[R] Efficient way of creating a shifted (lagged) variable?

Dimitri Liakhovitski dimitri.liakhovitski at gmail.com
Fri Aug 5 15:11:22 CEST 2011


Michael is totally correct. I work with a data frame that happens to
have weeks associated with it. So, it looks like I would not really
benefit from ts functionality...
Dimitri

On Thu, Aug 4, 2011 at 11:37 PM, R. Michael Weylandt
<michael.weylandt at gmail.com> wrote:
> Yes, the stats package has a lag function, but it's not really appropriate
> for the sample data Dimitri gave us: to wit, it's not of "ts" (time series)
> class so lag doesn't know what to do with it and gives an error message.
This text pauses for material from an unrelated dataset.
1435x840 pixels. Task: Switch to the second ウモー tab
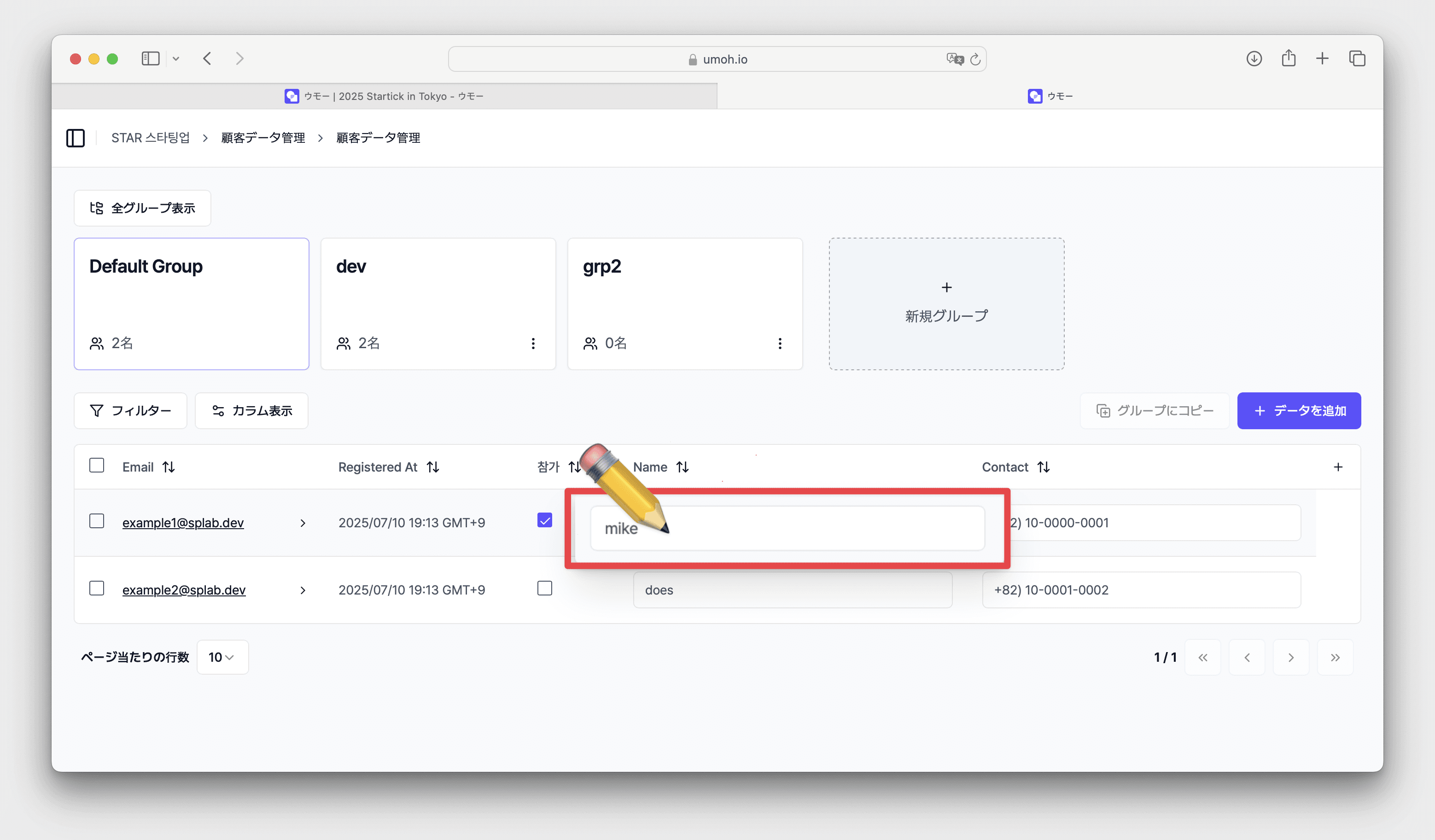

> Perhaps it's just that I never really took the time to get used to it, but
> I'm not a fan of R's "ts" class
>
> And while I do endorse the use of time series objects over data frames when
> appropriate, I'd suggest going for the xts class which has greater
> functionality and it's default lag seems to have a more logical default:
> lagging the series in xts moves the first data point back, while it moves it
> forward in the ts class.
>
> I guess my point is: if Dimitri is working with the dates directly instead
> of time series (as some of his other posts have suggested), he should stay
> in the data frame type and use the lag I, Daniel, or Josh wrote: if he has
> proper time series, he might as well jump right into xts.
>
> Michael Weylandt
>
> On Thu, Aug 4, 2011 at 7:57 PM, Ken H <vicvoncastle at gmail.com> wrote:
>>
>> Hey all,
>>   Correct me if I'm wrong but, the 'stats' package has a lag() function
>> like so
>>    lagged.series=lag(series,number of lags wanted)
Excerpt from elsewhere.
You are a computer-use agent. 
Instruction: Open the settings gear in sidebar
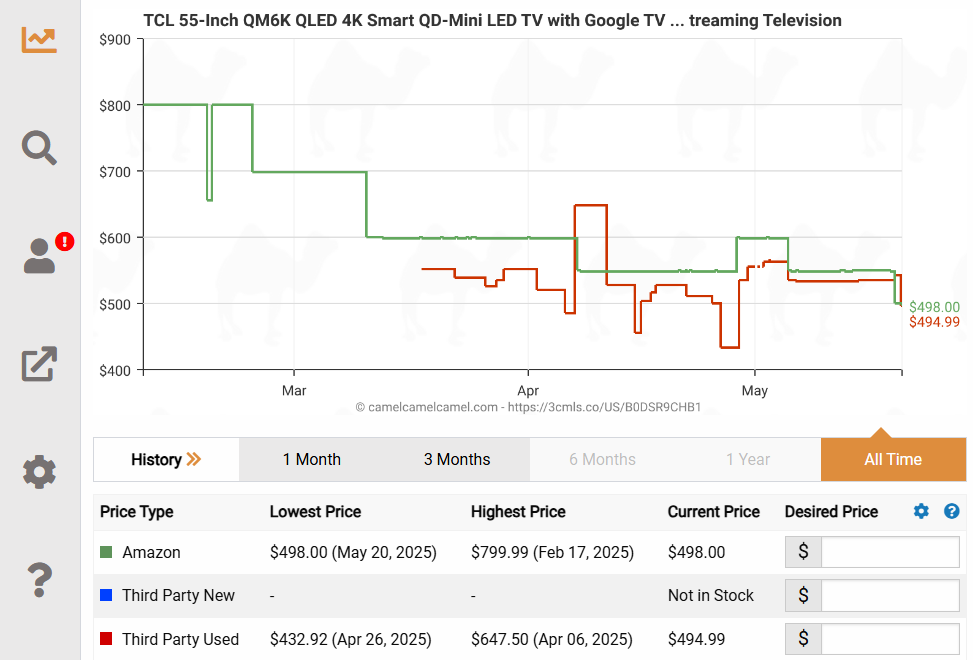40,471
>>    Furthermore, I am pretty sure that lag( ) accepts negative lags:=>
>> leads.
>>                   lag(x,1)=> object of one lag, lag(x,-1) object with one
>> lead.
>>               Hope this answers your question,
>>                        Ken
>>
>> On Thu, Aug 4, 2011 at 4:19 PM, Dimitri Liakhovitski <
>> dimitri.liakhovitski at gmail.com> wrote:
>>
>> > Thanks a lot for the recommendations - some of them I am implementing
>> > already.
>> >
>> > Just a clarification:
>> > the only reason I try to compare things to SPSS is that I am the only
>> > person in my office using R. Whenever I work on an R code my goal is
>> > not just to make it work, but also to "boast" to the SPSS users that
>> > it's much easier/faster/niftier in R. So, you are preaching to the
>> > choir here.
>> >
>> > Dimitri
>> >
>> >
>> > On Thu, Aug 4, 2011 at 4:02 PM, Joshua Wiley <jwiley.psych at gmail.com>
>> > wrote:
>> > >
>> > >
>> > > On Aug 4, 2011, at 11:46, Dimitri Liakhovitski <
>> > dimitri.liakhovitski at gmail.com> wrote:
>> > >
>> > >> Thanks a lot, guys!
>> > >> It's really helpful. But - to be objective- it's still quite a few
>> > >> lines longer than in SPSS.
>> > >
>> > > Not once you've sources the function!  For the simple case of a
>> > > vector,
>> > try:
>> > >
>> > > X <- 1:10
>> > > mylag2 <- function(X, lag) {
>> > >  c(rep(NA, length(seq(lag))), X[-seq(lag)])
>> > > }
>> > >
>> > > Though this does not work for lead, it is fairly short. Then you could
>> > use the *apply family if you needed it on multiple columns or vectors.
>> > >
>> > > Cheers,
>> > >
>> > > Josh
>> > >
>> > >> Dimitri
>> > >>
>> > >> On Thu, Aug 4, 2011 at 2:36 PM, Daniel Nordlund <
>> > djnordlund at frontier.com> wrote:
>> > >>>
>> > >>>
>> > >>>> -----Original Message-----
>> > >>>> From: r-help-bounces at r-project.org [mailto:
>> > r-help-bounces at r-project.org]
>> > >>>> On Behalf Of Dimitri Liakhovitski
>> > >>>> Sent: Thursday, August 04, 2011 8:24 AM
>> > >>>> To: r-help
>> > >>>> Subject: [R] Efficient way of creating a shifted (lagged) variable?
>> > >>>>
>> > >>>> Hello!
>> > >>>>
>> > >>>> I have a data set:
>> > >>>> set.seed(123)
>> > >>>> y<-data.frame(week=seq(as.Date("2010-01-03"), as.Date("2011-01-
>> > >>>> 31"),by="week"))
>> > >>>> y$var1<-c(1,2,3,round(rnorm(54),1))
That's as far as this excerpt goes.